One of them was Suze Rotolo, Dylan’s girlfriend, who booked the unknown singer into a CORE benefit gig to be held in February 1962. Dylan decided to write something for the occasion. The result was “The Death of Emmett Till,” his first protest song. Dropping by the Folklore Center, he boasted to Izzy Young that it was “the best thing I’ve ever written” (not saying much at the time). Two weeks later, he sang it on WBAI, to an enthusiastic response from program host Cynthia Gooding. Dylan never released the song and soon dismissed it as “bullshit.”51 It is certainly heavy-handed and sappy (its fina
l verse is an excruciating example of the social patriotism Van Ronk decried). But the choice of subject was an interesting one. In 1956, at the age of fourteen, the Chicago-based Till had been brutally murdered by racists while on a visit to Mississippi. Dylan was born in the same year as Till, as was Muhammad Ali, who often cited the Till murder as a critical moment in the formation of his own racial consciousness. It was also pivotal in the life of Medgar Evers, the NAACP field secretary in Mississippi who investigated the case and watched in helpless horror as the perpetrators walked free.

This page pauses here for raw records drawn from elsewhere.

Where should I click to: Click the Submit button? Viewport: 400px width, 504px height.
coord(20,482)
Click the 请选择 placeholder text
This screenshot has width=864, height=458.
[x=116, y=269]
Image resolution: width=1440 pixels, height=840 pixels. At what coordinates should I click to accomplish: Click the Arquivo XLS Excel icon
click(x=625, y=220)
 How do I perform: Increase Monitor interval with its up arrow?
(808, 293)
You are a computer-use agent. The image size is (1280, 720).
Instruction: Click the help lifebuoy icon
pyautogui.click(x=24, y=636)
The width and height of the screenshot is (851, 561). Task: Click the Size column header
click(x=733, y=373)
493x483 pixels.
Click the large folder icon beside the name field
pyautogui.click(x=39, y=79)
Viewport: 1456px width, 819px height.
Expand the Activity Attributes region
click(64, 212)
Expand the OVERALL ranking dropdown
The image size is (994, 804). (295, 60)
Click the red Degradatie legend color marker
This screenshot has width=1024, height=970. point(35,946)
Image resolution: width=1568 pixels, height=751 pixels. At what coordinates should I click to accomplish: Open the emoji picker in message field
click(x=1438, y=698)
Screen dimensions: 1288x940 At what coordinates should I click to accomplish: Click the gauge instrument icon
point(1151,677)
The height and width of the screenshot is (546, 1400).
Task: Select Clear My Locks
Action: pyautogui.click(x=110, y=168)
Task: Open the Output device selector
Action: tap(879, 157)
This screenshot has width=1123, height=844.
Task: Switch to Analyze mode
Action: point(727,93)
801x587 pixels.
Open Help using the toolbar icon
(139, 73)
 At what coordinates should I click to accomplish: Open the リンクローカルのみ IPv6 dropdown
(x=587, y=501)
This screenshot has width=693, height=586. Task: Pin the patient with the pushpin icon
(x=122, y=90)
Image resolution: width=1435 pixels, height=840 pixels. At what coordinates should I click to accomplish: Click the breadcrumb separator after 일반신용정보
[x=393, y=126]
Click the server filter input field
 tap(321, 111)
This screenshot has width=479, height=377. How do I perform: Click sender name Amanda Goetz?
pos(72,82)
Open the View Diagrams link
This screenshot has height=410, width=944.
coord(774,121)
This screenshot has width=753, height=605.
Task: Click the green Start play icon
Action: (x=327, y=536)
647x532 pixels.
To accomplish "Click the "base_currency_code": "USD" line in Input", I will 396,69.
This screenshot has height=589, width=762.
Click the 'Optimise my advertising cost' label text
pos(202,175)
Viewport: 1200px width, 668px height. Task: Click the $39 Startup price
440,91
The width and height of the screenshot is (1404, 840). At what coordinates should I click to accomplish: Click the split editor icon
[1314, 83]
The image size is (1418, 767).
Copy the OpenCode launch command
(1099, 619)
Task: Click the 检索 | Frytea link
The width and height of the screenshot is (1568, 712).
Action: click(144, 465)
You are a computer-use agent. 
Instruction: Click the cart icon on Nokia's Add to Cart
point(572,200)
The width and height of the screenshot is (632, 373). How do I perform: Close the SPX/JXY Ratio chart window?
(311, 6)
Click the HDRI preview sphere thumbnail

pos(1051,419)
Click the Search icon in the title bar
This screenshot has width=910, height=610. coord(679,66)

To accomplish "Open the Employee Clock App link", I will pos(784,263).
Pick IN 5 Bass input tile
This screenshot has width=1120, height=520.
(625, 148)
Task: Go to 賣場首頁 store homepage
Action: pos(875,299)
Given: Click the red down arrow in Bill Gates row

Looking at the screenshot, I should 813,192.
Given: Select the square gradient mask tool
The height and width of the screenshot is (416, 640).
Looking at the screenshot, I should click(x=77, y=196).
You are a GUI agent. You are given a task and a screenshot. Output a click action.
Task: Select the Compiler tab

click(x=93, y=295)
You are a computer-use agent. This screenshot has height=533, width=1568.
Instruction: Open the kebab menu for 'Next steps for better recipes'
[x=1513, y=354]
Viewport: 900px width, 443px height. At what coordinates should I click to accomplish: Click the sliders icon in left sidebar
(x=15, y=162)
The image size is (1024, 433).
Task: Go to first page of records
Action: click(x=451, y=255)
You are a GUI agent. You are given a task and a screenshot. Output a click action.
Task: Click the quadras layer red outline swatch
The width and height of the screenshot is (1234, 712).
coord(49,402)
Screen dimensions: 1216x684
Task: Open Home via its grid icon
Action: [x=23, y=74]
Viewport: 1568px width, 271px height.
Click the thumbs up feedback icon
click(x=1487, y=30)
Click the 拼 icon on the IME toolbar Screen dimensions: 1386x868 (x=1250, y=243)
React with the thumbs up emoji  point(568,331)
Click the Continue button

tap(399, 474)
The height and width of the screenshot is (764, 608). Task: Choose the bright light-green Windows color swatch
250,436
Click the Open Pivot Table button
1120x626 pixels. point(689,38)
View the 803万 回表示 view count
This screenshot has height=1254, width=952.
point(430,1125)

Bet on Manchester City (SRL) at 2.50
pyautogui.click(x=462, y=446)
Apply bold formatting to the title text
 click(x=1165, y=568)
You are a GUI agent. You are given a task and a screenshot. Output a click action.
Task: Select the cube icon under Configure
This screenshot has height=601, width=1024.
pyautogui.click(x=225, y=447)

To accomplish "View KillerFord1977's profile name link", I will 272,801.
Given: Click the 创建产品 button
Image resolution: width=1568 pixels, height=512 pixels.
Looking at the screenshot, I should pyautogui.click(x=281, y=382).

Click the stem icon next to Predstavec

From the beginning, Dylan had little interest in dreams of interracial harmony or paeans to patiently born suffering. What spurs his writing is racist violence, the brutality and madness of the white backlash. In 1961, Dylan regularly performed a version of Lord Buckley’s satirical rant, “Black Cross,” about an intelligent black man murdered by idiot whites. He followed “Emmett Till” with “The Ballad of Donald White,” the life story of a black man speaking from death row. “They killed him because he couldn’t find no room in life,” Dylan explained. “They killed him and when they did I lost some of my room in my life. When are some people gonna wake up and see that sometimes people aren’t really their enemies, but their victims?”52
In the two years following “Emmett Till,” some 200 original compositions poured from Dylan’s pen, including the protest songs that made his name. He dealt with race, war, class, and social change itself. He wrote about poverty, violence, outcasts, prisoners, friendship, and love. Because Dylan so decisively and rapidly repudiated his protest songs, critics and biographers have been tempted to dismiss them as simplistic and derivative, somehow not the “real Dylan.” But these songs are not only an immense achievement in their own right, they are the foundation of Dylan’s subsequent evolution. And they are as personal—as deeply felt, as much an expression of the artist’s personality—as anything else he wrote. That’s one reason they still carry a powerful charge.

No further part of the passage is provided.